▶ _What to do_:
[A] In the forum thread below about a request for a urine sample, list the usernames of everyone whose post is dated April 2010.
[B] In the forum thread below about a request for a urine sample, how old was cpool's friend who was killed in the car accident?

▶ _Selected excerpt_:
++++++

# aww can anyone help this poor guy out?



## onefishtwofish (Apr 21, 2010)

Urine sample needed - m4mw


----------



## Keri (Aug 2, 2010)

Seriously?!

Yeah, because THAT's what I want, stoned truckers!! lol


----------



## gklaw (May 31, 2010)

Exactly. 

I would say clean up then get a job. Or else, deadly accident waiting to happen.


----------



## effox (Apr 21, 2010)

lol, my brother is a stoner, I told him to help him out. He didn't specify clean urine.

He's probably applying at Waste Management, they're nuts there.


----------



## The Guy (Nov 26, 2010)

Tell me this is a joke right!!!


----------



## cpool (Apr 30, 2010)

I had a close friend that was killed in a car accident by a trucker on Crystal Meth. He was 25 and a great guy. It has been almost 5 years and the guy is still on trial for negligence causing death and he will get probation or house arrest if that (that is what the prosecutor told us). All this time he has still been driving truck, unreal.


----------



## Rajan (Apr 21, 2010)

i drive a truck for a living but I would never support what hes asking. What an idiot. this has to be a joke


----------



## Mferko (Jun 8, 2010)

be funny if some stoner gave him a jar full of his pee... maybe have a bunch of asparagus the night before...


----------



## Chronick (Apr 27, 2010)

someone here that blazes should call him up and give him a jar of his urine so he fails for sure haha


----------

++++++

▶ _Available data_:

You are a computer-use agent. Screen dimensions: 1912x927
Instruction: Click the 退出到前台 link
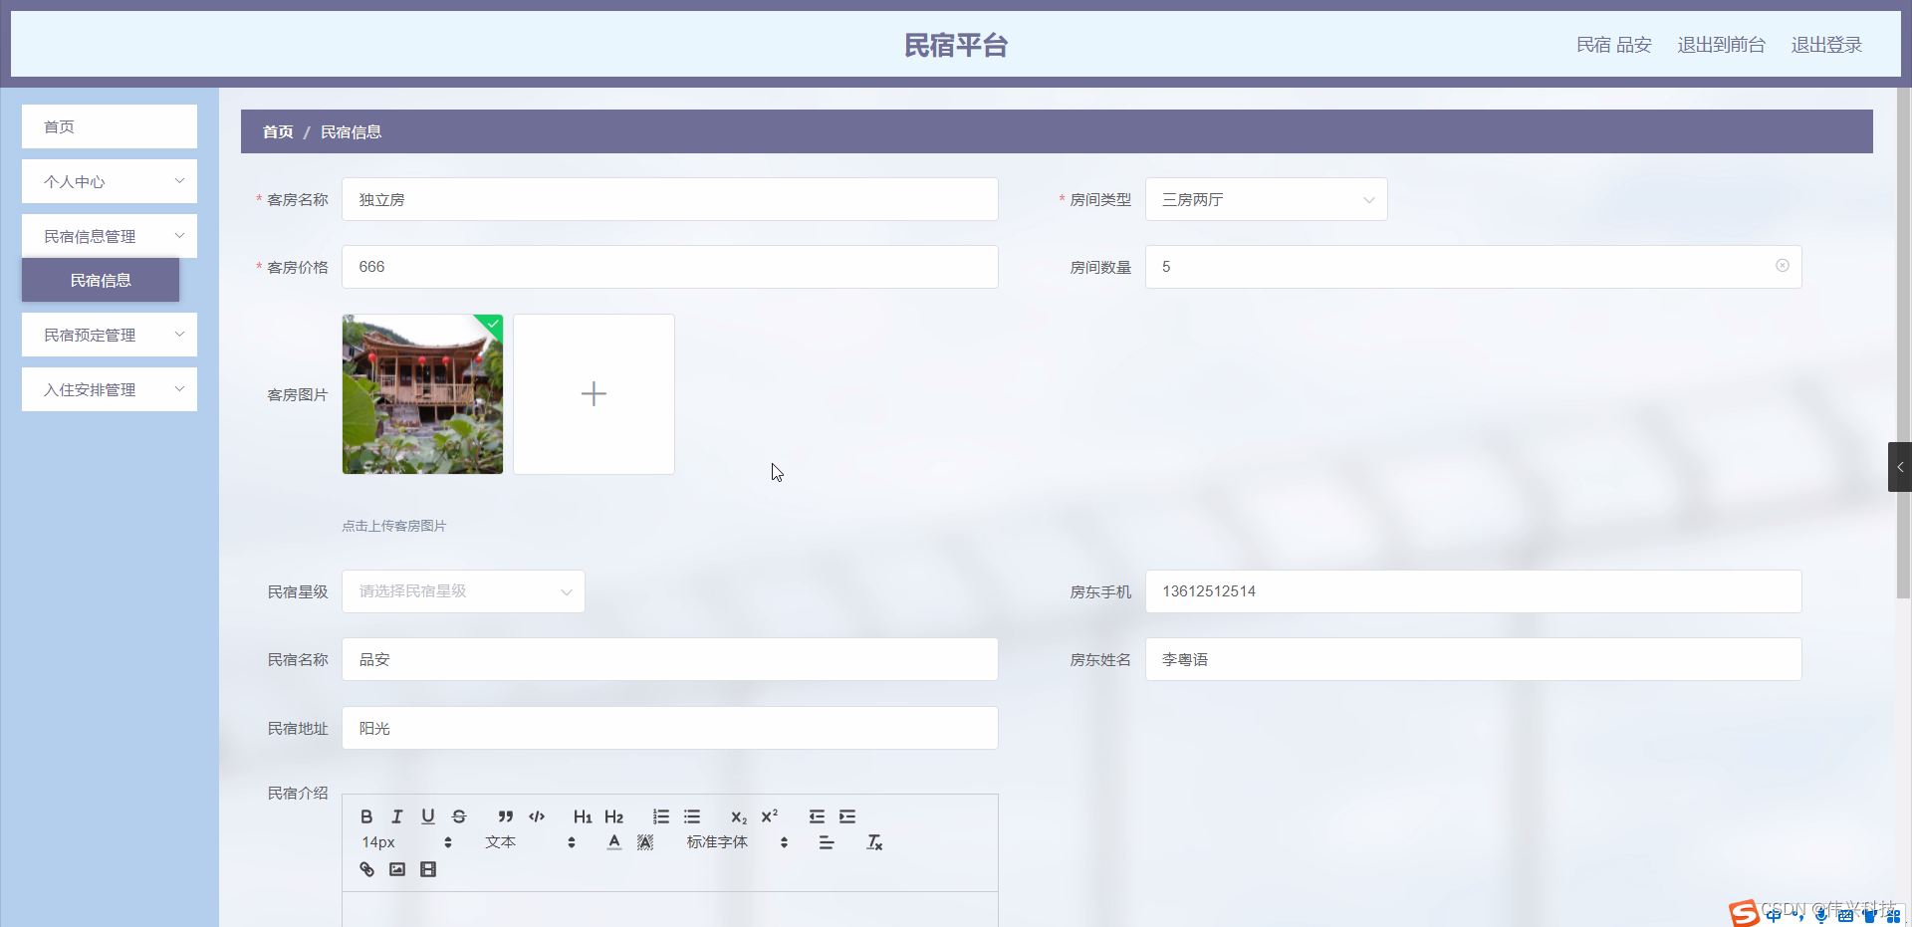click(x=1720, y=44)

++++++

▶ _Results by task_:
[A] onefishtwofish, effox, cpool, Rajan, Chronick

[B] 25